/GrandPrix

GrandPrix

Primary LanguageJupyter NotebookApache License 2.0Apache-2.0

GrandPrix

GrandPrix is a package for non-linear probabilistic dimension reduction algorithm in python, using TensorFlow and GPFlow. GrandPrix uses sparse variational approximation to project data to lower dimensional spaces. The model is described in the paper

"GrandPrix: Scaling up the Bayesian GPLVM for single-cell data.", Sumon Ahmed, Magnus Rattray and Alexis Boukouvalas, Bioinformatics, Volume 35, Issue 1, 01 January 2019, Pages 47–54.

To replicate the results in the paper please use the betaVersion branch. The master branch works with the latest version of GPflow.
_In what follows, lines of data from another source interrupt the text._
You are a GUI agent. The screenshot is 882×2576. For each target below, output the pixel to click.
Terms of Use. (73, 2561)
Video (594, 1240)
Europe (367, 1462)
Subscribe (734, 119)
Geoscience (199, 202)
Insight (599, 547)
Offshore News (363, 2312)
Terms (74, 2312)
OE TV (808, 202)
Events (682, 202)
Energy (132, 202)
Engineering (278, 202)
N.B. The package contains several large data files which are needed to run the example notebooks. Please be sure that your system has Git Large File Storage (Git LFS) installed to download these large data files.

Installation

If you have any problems with installation see the script at the bottom of the page for a detailed setup guide from a new python environment.

  • Install tensorflow
pip install tensorflow
  • Install GPflow
git clone https://github.com/GPflow/GPflow.git
cd GPflow    
pip install .
cd

See GPFlow page for more detailed instructions.

  • Install GrandPrix package
git clone https://github.com/ManchesterBioinference/GrandPrix
cd GrandPrix
python setup.py install
cd

List of notebooks

To run the notebooks

cd GrandPrix/notebooks
jupyter notebook
File
name
Description
Windram Application of GrandPrix to microarray data, models with and without informative prior.
McDavid Application of GrandPrix to cell cycle data.
Shalek Application of GrandPrix to single-cell RNA_seq from mouse dentritic cells.
Droplet_DPT Application of GrandPrix to droplet based single-cell RNA_seq data.
Droplet_68K Application of GrandPrix to ~68k PBMCs, models optimising and fixing inducing variables.
Guo Application of extendend 2-D GrandPrix model to embryonic stem cells.
Analysing_posterior_variance Compare posterior distributions from GrandPrix with other models.

Running in a cluster

When running GrandPrix in a cluster it may be useful to constrain the number of cores used. To do this insert this code at the beginning of your script.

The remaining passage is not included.